WHAT YOU NEED TO DO:
With the pictures left out, repeat every entry that follows exactly.

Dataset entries
+++

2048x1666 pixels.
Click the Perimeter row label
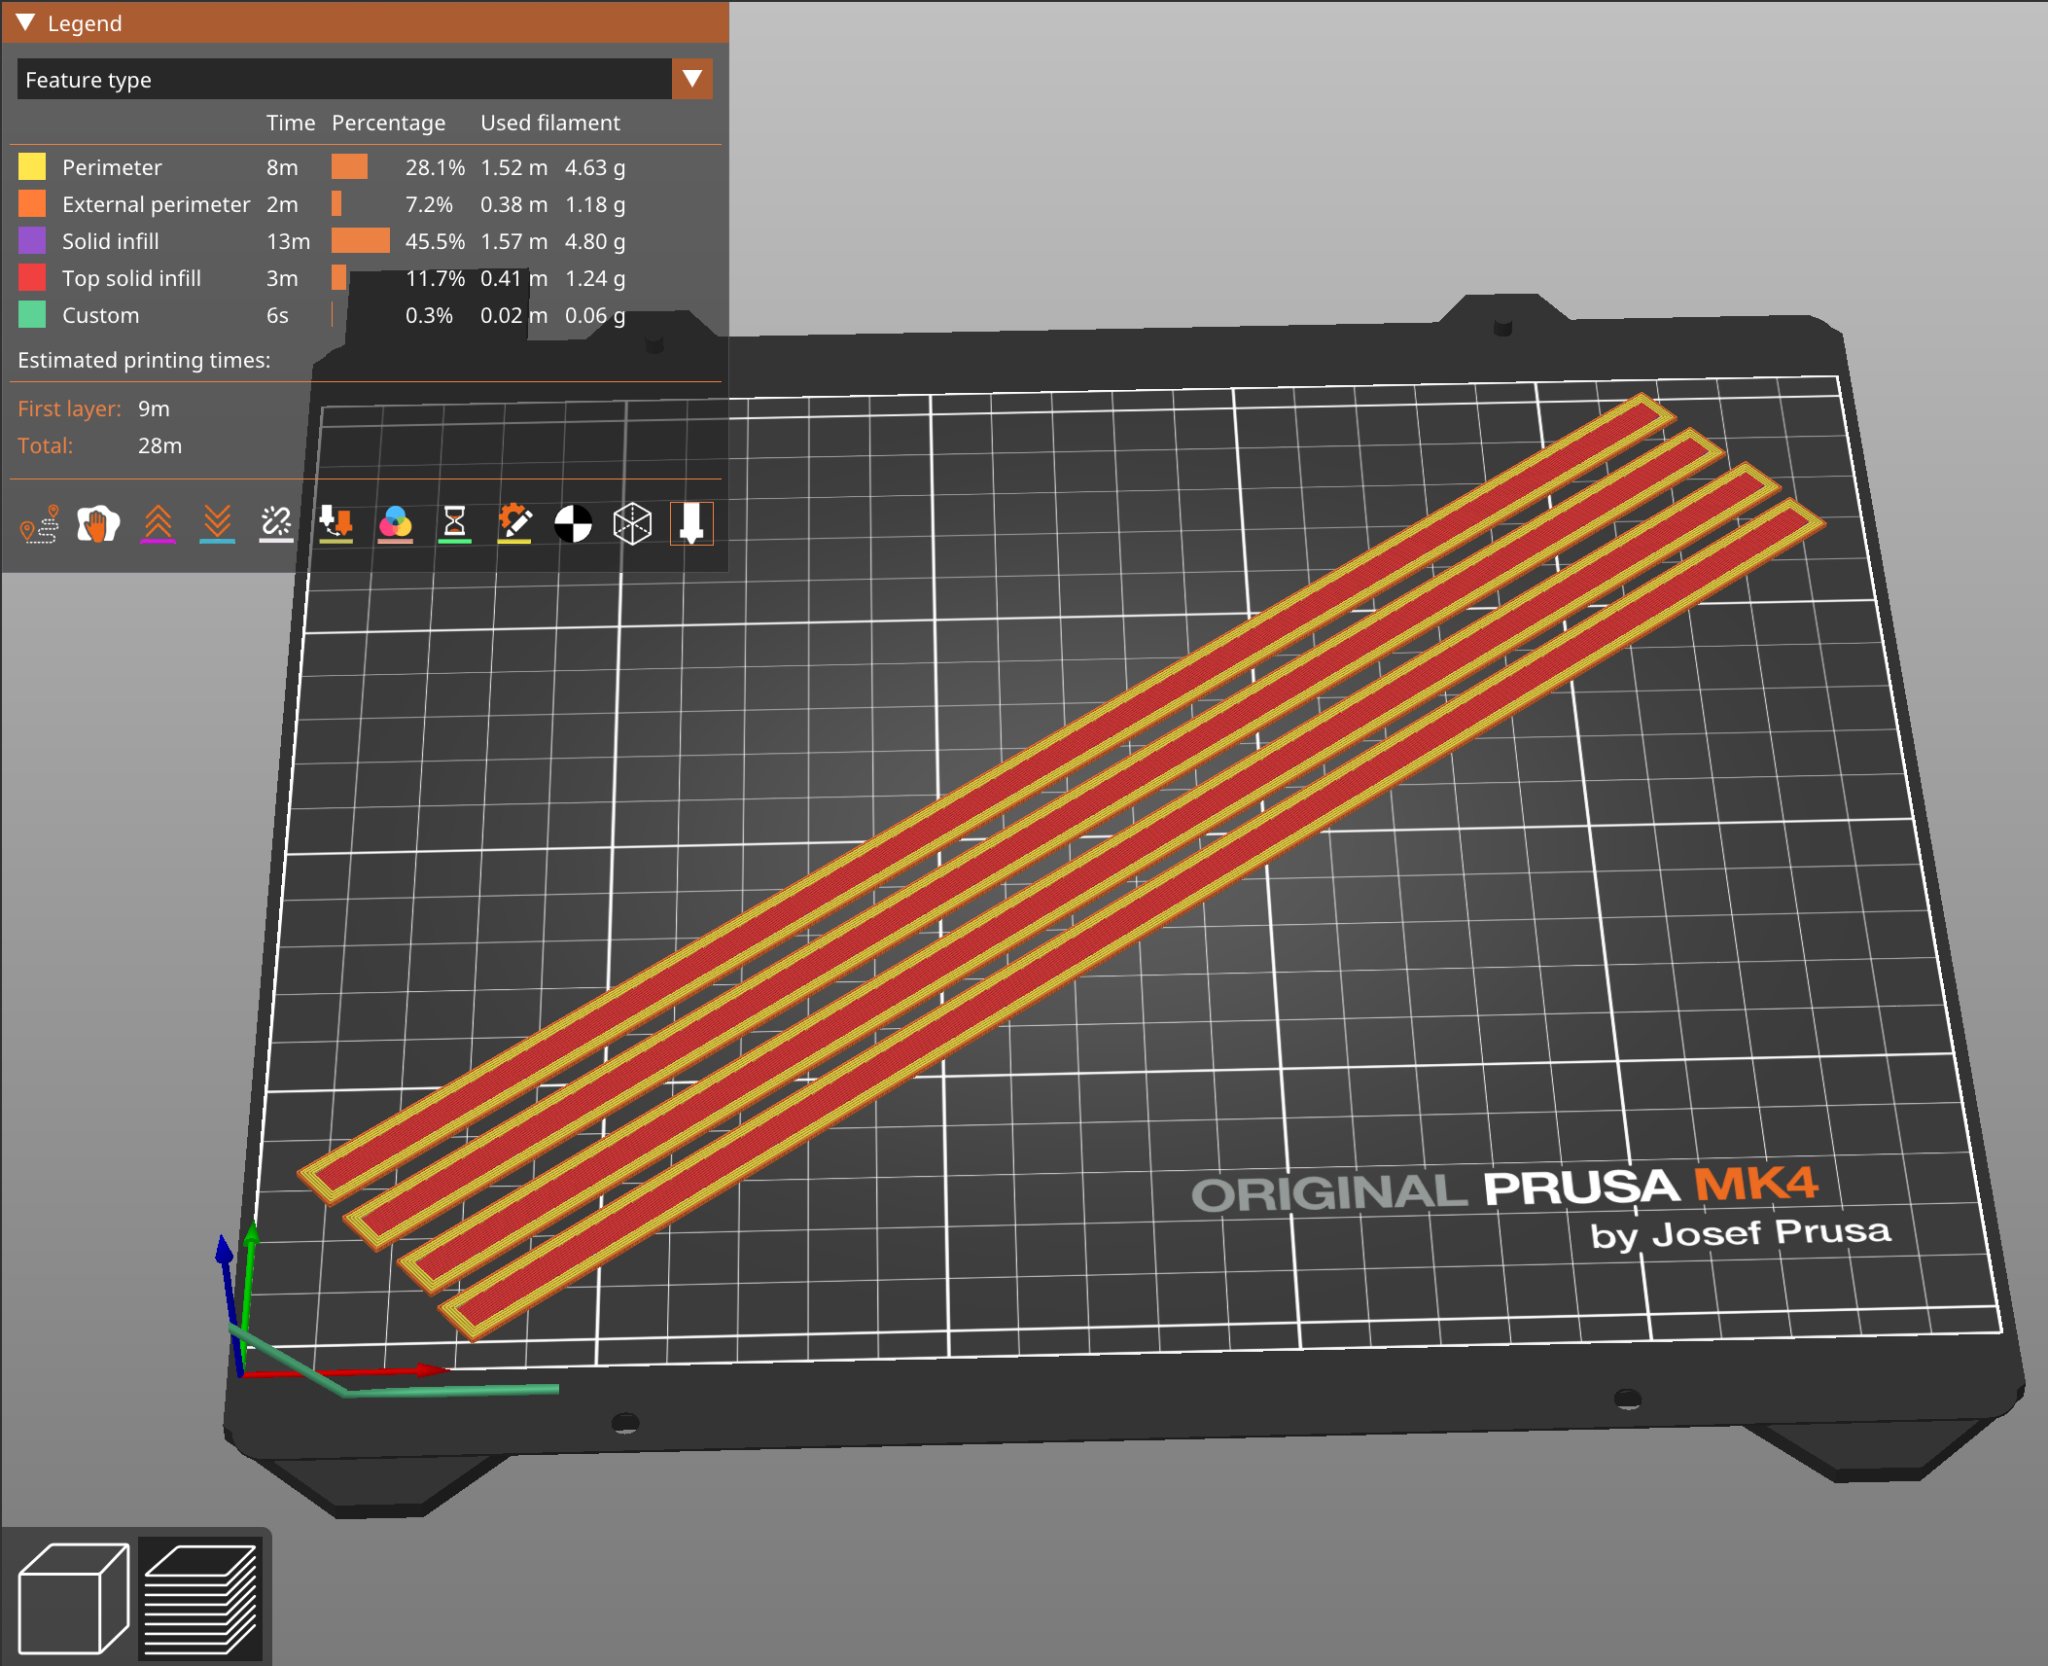(x=111, y=167)
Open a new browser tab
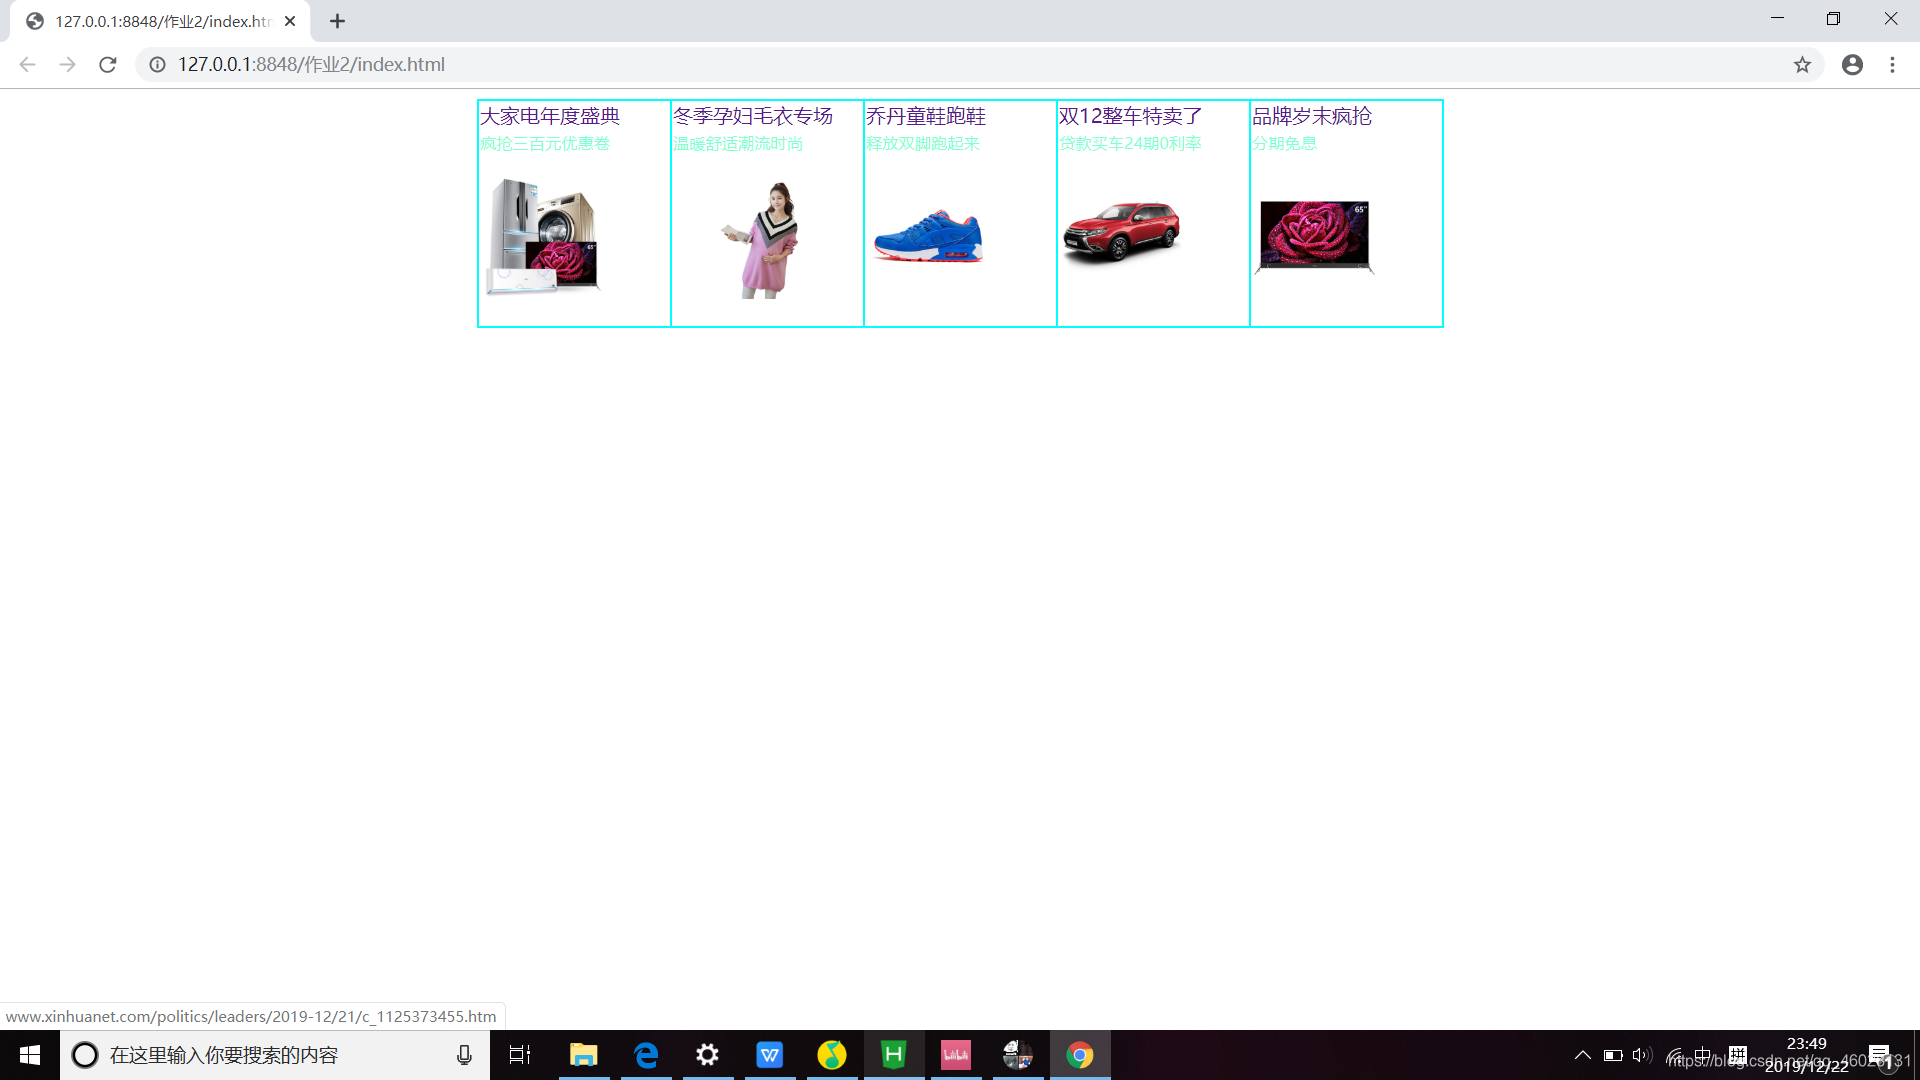The height and width of the screenshot is (1080, 1920). point(337,21)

+++

COMPLETED TASK:
2048x1666 pixels.
Click the Perimeter row label
(x=111, y=167)
Open a new browser tab
The height and width of the screenshot is (1080, 1920). point(337,21)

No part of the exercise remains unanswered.